The primary goal of virtually all organisms is to produce genetic offspring, thereby passing on their genes to future generations. Offspring production, however, is limited by available resources within an environment. Moreover, distributing sufficient energy among competing physiological systems is challenging and can result in trade-offs between self-maintenance and offspring investment when resources are limited. In the current study, we tested the hypothesis that the adipose hormone leptin is involved in mediating energetic trade-offs between competing physiological systems. Specifically, we tested the effects of elevated maternal leptin on investment into offspring production versus self maintenance (immune function), in the Siberian hamster (Phodopus sungorus). The current study provides the first evidence that leptin serves as a signal to mothers of available energy resulting in epigenetic effects. Therefore, elevated leptin allows females to retain more embryos to parturition, and rear more offspring to weaning via reduced maternal infanticide. Innate immune response was suppressed seemingly as a result of these enlarged litters, suggesting that the observed fitness increase is not without costs to the mother. Collectively, these findings suggest that leptin plays a critical role in allowing mothers to determine how much energy to invest in the production and care of young versus self-maintenance.

Figure 1.

Circulating leptin concentrations. Leptin is significantly elevated in leptin-treated individuals compared with vehicle-treated individuals. Leptin is also significantly lower in pregnant individuals relative to control individuals. Different letters denote groups that differ significantly (α = 0.05 level).
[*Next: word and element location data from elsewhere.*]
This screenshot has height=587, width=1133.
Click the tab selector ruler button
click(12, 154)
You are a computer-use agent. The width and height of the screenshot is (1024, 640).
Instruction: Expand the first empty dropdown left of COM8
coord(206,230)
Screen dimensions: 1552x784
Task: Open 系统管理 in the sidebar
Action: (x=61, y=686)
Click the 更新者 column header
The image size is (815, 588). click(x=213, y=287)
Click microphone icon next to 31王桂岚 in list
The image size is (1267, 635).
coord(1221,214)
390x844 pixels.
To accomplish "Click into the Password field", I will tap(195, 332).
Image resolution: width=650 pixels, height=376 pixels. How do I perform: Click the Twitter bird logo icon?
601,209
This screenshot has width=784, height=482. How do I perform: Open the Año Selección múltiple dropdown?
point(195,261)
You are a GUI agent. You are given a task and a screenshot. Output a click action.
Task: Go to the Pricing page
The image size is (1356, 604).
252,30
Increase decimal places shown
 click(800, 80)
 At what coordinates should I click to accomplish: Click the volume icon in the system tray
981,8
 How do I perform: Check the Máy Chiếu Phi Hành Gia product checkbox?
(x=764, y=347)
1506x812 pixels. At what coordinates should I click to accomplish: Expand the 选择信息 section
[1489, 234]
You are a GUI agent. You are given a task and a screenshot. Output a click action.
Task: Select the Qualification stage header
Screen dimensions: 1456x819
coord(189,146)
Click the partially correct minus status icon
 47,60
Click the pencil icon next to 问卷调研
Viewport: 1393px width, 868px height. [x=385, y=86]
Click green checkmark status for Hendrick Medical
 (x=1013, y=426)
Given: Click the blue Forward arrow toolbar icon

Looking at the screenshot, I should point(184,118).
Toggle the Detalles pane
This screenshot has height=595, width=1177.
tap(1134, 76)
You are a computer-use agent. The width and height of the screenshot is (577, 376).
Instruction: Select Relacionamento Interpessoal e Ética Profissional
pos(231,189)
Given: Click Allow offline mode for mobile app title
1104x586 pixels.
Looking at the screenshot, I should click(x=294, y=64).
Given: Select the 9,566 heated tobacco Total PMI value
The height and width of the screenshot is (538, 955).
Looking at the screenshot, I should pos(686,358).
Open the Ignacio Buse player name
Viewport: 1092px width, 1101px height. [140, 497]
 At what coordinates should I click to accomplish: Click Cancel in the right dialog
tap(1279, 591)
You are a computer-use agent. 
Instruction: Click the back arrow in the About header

Error bars represent ±1 s.e.

Figure 2.

Effects of leptin treatment on reproductive output. Females treated with leptin had significantly (a) more pups, (b) maintained larger litters via suppressed maternal infanticide and (c) larger final litter size (i.e. at the termination of study) than vehicle-treated control females. Asterisks denote statistically significant differences (α = 0.05 level). Error bars represent ±1 s.e.

Figure 3.

Food intake over time. There was a significant difference in food intake among treatments for ‘post-pump’ intake and a significant time × treatment interaction for ‘pre-day 10 bleed’ and ‘post-pump’ intake periods. Food intake changed significantly over time in all the analyses. Leptin-treated animals in both groups increase their food intake to a greater degree than vehicle-treated animals after the pumps stop delivering leptin, suggesting that leptin treatment was suppressing intake. Filled circles, control vehicle; open circles, control leptin; filled triangles, pregnant vehicle; open triangles, pregnant leptin. Asterisks denote statistically significant differences (α = 0.05 level). Error bars represent ±1 s.e.

Figure 4.

Effects of leptin treatment and pregnancy on maternal antibody production. Pregnant females had significantly elevated anti-KLH IgM (a) production compared with control animals. There was no significant difference in anti-KLH IgG (b) among groups; however, IgG antibodies are delivered passively to the offspring via lactation which could explain the absence of a difference among pregnant and control females. In addition, pups from leptin-treated mothers trended towards having decreased anti-KLH IgG when compared with pups from vehicle-treated mothers (p = 0.06). Asterisks denote statistically significant differences (α = 0.05 level). Error bars represent ±1 s.e.

Figure 5.

Effects of leptin treatment on bactericidal capacity. Pregnant females treated with leptin had significantly lower bacterial killing ability than all other treatments. Differing letters denote groups that differ significantly (α = 0.05 level). Error bars represent ±1 s.e.